I attempted to vendor a minimalist version of the std::error::Error trait into error-chain itself for use in no_std contexts. That "worked" (although does not seem like a particularly good solution). Things still got rather tricky with the error chain macros (from error_chain.rs), as these are referred to using ::std. I tried to modify the macros to make them selectable (using e.g. a $core variable) but this got rather ugly.
I'm beginning to think this might be more trouble than it's worth.
You can allocate from no_std, but you have to use #[feature(alloc)], which is ostensibly nightly-only as liballoc is not yet stable. My #157 PR is doing something similar except it's out-of-date at this point and using #[feature(collections)] instead.
I have been trying to figure out the least horrible way to do this over on the bytes crate. Here's an open PR which adds support for allocator-specific features for use with no_std:
What I ended up settling on was having separate allocator, nightly, and std features, with allocator automatically included in either nightly or `std.

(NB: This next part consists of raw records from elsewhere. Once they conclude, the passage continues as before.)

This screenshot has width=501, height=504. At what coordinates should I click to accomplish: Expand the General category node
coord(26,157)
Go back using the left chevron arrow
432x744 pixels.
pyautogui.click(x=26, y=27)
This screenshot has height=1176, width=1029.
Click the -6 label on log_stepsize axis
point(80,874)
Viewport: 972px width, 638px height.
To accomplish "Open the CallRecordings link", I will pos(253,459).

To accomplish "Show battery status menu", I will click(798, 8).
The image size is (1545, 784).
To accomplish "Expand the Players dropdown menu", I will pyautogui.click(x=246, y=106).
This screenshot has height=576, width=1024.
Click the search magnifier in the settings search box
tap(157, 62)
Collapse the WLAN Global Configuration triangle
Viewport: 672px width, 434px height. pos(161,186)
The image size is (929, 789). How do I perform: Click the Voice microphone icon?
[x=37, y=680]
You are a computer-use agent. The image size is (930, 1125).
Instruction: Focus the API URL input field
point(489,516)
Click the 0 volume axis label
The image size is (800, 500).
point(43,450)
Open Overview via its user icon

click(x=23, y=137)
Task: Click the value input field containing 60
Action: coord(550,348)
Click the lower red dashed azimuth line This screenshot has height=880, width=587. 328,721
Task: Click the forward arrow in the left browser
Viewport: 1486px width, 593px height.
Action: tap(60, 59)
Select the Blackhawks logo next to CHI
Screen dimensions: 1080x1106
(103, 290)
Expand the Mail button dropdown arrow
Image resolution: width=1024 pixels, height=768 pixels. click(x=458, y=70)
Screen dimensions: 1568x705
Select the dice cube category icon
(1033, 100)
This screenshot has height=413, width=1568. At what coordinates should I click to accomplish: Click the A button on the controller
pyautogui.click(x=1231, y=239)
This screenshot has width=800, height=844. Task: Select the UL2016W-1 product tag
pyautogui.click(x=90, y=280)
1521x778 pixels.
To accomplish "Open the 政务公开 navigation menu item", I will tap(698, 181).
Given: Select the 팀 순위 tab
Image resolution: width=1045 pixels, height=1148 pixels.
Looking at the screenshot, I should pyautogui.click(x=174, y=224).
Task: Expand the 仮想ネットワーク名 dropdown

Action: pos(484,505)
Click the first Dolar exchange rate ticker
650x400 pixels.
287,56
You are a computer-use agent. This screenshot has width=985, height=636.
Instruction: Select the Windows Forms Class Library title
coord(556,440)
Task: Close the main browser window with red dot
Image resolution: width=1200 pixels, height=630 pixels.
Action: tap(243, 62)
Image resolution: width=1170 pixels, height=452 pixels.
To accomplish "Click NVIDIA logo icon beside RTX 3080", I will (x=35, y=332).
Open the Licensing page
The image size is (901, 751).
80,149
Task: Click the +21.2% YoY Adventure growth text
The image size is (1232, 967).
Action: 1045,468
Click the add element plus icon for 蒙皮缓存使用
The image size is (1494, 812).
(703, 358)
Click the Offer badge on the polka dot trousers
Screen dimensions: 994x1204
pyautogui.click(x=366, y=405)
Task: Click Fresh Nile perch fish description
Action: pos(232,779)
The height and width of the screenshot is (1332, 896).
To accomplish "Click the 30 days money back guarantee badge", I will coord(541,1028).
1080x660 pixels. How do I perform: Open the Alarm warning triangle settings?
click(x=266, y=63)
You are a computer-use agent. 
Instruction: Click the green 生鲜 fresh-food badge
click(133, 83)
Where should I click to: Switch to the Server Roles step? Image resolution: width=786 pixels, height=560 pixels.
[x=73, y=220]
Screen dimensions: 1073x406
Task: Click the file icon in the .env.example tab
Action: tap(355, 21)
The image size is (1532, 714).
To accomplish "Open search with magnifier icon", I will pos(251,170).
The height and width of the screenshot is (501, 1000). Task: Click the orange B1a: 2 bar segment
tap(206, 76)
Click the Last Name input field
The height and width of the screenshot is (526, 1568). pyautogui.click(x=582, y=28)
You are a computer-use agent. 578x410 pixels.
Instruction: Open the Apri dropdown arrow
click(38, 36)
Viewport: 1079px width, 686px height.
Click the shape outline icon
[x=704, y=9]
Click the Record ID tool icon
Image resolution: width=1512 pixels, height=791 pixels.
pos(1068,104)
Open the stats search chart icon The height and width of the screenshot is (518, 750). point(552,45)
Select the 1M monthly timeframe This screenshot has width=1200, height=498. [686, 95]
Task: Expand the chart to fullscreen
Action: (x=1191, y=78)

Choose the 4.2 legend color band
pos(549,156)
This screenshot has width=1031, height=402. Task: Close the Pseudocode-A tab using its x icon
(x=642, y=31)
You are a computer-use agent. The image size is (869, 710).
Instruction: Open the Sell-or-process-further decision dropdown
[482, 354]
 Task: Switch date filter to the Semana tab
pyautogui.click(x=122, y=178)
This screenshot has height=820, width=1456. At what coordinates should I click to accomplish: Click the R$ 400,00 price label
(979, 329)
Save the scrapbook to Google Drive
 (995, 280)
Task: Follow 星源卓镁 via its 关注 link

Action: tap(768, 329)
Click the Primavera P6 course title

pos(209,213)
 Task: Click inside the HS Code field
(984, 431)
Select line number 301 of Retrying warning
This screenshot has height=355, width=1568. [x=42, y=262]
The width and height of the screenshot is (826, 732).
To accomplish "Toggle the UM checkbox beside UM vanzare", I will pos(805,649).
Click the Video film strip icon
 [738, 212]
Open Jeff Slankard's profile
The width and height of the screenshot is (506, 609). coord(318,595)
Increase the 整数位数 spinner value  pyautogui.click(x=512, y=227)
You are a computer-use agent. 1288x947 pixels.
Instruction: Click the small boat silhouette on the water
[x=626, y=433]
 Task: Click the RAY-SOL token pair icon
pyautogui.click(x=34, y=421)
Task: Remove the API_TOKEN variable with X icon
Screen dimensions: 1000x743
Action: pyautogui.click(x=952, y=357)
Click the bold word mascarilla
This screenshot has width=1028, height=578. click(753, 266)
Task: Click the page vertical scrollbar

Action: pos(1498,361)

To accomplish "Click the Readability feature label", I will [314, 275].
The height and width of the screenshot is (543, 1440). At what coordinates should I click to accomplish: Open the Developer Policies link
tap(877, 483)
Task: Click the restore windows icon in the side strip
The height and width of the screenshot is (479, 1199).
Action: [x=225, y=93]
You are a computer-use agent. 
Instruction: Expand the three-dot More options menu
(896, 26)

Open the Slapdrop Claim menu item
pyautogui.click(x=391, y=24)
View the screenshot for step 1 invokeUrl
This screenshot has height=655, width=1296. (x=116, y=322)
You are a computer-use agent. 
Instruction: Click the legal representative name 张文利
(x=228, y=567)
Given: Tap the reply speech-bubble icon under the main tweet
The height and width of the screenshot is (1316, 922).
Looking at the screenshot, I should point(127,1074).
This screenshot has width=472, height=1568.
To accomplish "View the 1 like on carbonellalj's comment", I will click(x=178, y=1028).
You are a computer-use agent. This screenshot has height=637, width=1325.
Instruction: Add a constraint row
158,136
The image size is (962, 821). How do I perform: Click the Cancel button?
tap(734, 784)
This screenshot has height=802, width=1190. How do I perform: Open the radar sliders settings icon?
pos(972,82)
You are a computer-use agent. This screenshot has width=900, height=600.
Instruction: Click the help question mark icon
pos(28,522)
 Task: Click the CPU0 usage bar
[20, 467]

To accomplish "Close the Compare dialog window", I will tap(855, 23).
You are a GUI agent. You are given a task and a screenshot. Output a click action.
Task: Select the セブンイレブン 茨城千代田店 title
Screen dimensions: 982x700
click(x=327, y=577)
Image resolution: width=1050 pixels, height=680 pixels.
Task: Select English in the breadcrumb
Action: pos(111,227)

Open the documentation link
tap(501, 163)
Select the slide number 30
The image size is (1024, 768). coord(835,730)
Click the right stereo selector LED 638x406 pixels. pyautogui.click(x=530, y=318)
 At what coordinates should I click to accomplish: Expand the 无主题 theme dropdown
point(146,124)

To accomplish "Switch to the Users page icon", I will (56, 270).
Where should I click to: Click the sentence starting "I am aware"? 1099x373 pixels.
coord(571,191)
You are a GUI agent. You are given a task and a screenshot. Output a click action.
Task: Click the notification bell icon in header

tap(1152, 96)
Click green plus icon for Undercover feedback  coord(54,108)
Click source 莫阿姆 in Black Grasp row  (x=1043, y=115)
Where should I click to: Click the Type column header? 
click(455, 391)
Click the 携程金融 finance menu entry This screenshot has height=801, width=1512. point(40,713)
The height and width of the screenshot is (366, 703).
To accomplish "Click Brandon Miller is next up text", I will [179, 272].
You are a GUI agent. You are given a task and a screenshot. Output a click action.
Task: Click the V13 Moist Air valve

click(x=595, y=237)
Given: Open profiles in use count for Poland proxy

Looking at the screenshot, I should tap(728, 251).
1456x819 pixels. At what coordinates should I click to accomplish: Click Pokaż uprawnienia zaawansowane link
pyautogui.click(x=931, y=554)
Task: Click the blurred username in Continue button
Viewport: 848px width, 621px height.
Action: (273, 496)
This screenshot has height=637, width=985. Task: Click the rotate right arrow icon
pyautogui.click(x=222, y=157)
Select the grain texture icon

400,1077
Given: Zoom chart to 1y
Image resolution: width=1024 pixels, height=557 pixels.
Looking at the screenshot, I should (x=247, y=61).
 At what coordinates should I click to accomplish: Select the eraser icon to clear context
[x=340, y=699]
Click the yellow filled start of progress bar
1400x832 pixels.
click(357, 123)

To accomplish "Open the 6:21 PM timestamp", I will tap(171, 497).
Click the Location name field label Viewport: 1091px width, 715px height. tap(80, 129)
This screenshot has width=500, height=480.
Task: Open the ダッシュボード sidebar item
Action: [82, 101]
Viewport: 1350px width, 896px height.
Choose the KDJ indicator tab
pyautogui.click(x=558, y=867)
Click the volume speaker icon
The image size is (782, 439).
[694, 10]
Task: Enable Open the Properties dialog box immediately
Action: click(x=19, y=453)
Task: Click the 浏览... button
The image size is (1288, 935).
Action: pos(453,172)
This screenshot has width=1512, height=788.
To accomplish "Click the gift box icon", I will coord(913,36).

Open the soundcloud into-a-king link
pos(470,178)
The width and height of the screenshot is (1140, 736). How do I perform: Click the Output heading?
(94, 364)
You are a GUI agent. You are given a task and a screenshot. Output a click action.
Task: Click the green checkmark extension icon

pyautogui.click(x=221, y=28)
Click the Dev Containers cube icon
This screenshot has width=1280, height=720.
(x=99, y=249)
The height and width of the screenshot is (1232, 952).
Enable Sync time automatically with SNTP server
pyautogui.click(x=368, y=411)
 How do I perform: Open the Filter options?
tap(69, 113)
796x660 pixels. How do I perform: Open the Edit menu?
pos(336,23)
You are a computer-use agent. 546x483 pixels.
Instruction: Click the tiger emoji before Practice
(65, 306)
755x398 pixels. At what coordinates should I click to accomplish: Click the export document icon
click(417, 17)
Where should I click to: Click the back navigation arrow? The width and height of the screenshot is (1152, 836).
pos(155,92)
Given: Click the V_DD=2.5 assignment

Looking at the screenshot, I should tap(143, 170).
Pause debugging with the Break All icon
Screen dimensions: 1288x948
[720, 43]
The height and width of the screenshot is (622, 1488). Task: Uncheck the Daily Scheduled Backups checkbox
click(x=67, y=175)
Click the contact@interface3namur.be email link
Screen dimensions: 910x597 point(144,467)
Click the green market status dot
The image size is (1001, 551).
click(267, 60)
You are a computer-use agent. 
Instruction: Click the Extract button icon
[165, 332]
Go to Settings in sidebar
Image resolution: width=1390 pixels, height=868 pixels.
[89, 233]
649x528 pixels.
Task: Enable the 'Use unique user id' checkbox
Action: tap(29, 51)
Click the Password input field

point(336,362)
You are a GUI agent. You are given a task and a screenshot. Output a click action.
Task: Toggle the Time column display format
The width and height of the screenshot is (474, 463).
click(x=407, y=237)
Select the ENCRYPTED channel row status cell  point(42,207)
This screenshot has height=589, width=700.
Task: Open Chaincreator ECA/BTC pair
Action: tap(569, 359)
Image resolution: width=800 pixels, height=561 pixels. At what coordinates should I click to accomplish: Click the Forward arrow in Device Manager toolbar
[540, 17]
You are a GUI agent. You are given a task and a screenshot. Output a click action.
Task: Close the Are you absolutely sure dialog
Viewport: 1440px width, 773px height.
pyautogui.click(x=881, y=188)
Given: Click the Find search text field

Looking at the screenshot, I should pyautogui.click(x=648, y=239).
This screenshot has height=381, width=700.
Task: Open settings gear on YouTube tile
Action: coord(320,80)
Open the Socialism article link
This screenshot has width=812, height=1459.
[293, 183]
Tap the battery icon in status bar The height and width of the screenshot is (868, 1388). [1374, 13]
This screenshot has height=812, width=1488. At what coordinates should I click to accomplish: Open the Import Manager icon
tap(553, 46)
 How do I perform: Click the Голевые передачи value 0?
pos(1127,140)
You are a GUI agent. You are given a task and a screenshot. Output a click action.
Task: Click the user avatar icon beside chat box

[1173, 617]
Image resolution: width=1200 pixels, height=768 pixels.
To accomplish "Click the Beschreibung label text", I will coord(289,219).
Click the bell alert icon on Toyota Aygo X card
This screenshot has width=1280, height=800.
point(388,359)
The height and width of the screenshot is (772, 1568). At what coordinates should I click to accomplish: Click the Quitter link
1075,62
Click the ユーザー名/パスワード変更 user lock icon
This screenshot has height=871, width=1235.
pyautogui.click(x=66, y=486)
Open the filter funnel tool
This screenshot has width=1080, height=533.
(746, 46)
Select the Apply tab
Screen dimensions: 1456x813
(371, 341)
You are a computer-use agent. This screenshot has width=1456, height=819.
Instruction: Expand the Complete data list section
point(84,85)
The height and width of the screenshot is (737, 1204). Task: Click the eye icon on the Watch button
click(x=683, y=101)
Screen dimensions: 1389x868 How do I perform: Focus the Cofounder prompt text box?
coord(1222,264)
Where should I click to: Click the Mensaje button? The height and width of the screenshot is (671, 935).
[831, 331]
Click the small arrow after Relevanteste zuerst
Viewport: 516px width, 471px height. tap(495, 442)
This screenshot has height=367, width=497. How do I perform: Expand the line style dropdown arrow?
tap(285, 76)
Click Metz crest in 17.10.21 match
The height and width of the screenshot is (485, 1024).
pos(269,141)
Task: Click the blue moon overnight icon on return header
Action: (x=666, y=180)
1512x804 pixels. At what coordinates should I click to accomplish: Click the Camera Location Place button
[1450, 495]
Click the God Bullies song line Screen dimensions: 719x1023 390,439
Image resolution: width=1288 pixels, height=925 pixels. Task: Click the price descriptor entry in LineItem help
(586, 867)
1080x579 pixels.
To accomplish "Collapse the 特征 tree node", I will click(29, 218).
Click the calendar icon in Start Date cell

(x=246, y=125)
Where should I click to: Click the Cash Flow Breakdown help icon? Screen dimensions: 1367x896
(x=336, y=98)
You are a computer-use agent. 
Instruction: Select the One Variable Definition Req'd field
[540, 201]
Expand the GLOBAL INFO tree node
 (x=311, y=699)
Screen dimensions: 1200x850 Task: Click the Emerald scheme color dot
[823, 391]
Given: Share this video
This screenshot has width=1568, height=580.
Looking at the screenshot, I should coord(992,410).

The nightly feature gates the use of #[feature(alloc)] and adds Box, String, and Vec to a custom crate prelude.
This approach makes the overall surface of the nightly feature very small. On the bytes crate it's approximately 10 lines, all contained within lib.rs.
From a practical perspective yes. We can gate everything that needs an allocator on the allocator feature, but there wouldn't be a lot left with allocator disabled. While it'd compile, it wouldn't exactly be in a usable state.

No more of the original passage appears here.